:: Task ::
Translate this sentence from the news item below on the fusion reactor site into Spanish: "The other front runner to host the 30-year project is the EU-backed site at Cadarache in southern France."

:: Study text ::
Nuclear fusion site: decision imminent

Rokkasho, a remote fishing village in northern Japan, is confident it will become host to a USD 12 billion experimental nuclear fusion reactor. The International Thermonuclear Experimental Reactor (ITER) project, a joint venture involving the USA, China, Russia, South Korea, the European Union and Japan, is expected to announce its choice of site after a meeting in Washington on Saturday, 20 December 2003. The other front runner to host the 30-year project is the EU-backed site at Cadarache in southern France. “We have good solid ground, we are very near a port and we have plentiful supplies of both fresh and sea water,” said Kiyoshiro Nozawa, a local official overseeing the Rokkasho bid. “The French site is not so convenient for ports, so I think we are ahead in that respect,” he added. Rokkasho, near the northernmost tip of the main island of Honshu, some 600 km (373 miles) north of Tokyo, is already the site of a uranium enrichment plant and a nuclear fuel reprocessing plant is scheduled to be completed by 2006. However, the French French Research Minister Claudie Haignere, promoting the town of Cadarache, said: “We have the structure and the scientific and technical environment to ensure that this scheme can start up with competence, expertise and solid safety guarantees.” The cost of building and running ITER and constructing all the necessary infrastructure, such as roads and housing, is put at USD 10 billion over 30 years, of which USD 3 billion will trickle down into the local economy, according to the Cadarache campaign team.

:: Information supplied ::
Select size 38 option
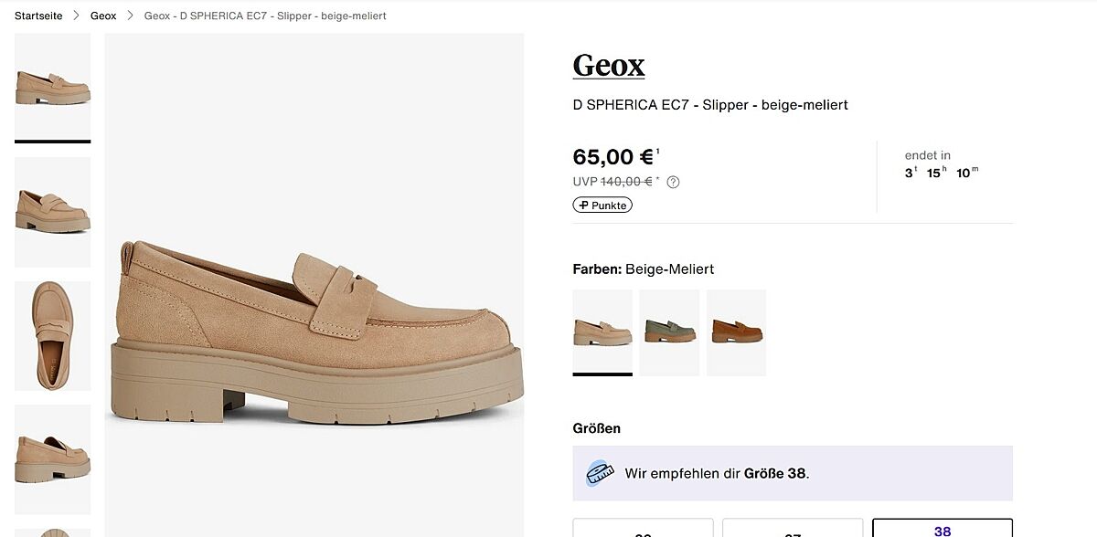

--

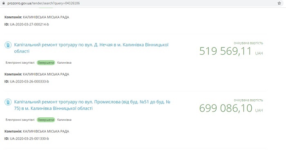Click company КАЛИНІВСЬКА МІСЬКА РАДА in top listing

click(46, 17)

---

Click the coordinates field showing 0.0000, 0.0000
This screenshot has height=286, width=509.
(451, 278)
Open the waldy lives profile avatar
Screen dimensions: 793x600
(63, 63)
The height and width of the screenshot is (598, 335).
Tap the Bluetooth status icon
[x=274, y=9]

:: Response ::
El otro gran candidato para albergar el proyecto de 30 años es el emplazamiento de Cadarache, en el sur de Francia, respaldado por la UE.